··· The data
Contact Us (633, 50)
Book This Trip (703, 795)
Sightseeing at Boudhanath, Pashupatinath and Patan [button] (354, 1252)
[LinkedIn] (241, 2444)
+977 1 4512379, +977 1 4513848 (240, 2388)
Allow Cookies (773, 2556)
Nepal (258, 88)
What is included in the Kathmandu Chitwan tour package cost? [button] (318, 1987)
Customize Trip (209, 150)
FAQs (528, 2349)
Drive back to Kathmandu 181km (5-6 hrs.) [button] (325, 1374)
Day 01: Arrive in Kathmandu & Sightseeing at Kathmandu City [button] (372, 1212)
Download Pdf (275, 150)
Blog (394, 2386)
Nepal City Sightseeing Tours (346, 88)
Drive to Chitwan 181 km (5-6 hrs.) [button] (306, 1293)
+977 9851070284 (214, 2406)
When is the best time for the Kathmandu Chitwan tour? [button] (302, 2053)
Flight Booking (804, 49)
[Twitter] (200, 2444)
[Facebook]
······
#### Your instructions
Each record shown above must be printed once more, exactly.

#### Exercise result
Contact Us (633, 50)
Book This Trip (703, 795)
Sightseeing at Boudhanath, Pashupatinath and Patan [button] (354, 1252)
[LinkedIn] (241, 2444)
+977 1 4512379, +977 1 4513848 (240, 2388)
Allow Cookies (773, 2556)
Nepal (258, 88)
What is included in the Kathmandu Chitwan tour package cost? [button] (318, 1987)
Customize Trip (209, 150)
FAQs (528, 2349)
Drive back to Kathmandu 181km (5-6 hrs.) [button] (325, 1374)
Day 01: Arrive in Kathmandu & Sightseeing at Kathmandu City [button] (372, 1212)
Download Pdf (275, 150)
Blog (394, 2386)
Nepal City Sightseeing Tours (346, 88)
Drive to Chitwan 181 km (5-6 hrs.) [button] (306, 1293)
+977 9851070284 (214, 2406)
When is the best time for the Kathmandu Chitwan tour? [button] (302, 2053)
Flight Booking (804, 49)
[Twitter] (200, 2444)
[Facebook]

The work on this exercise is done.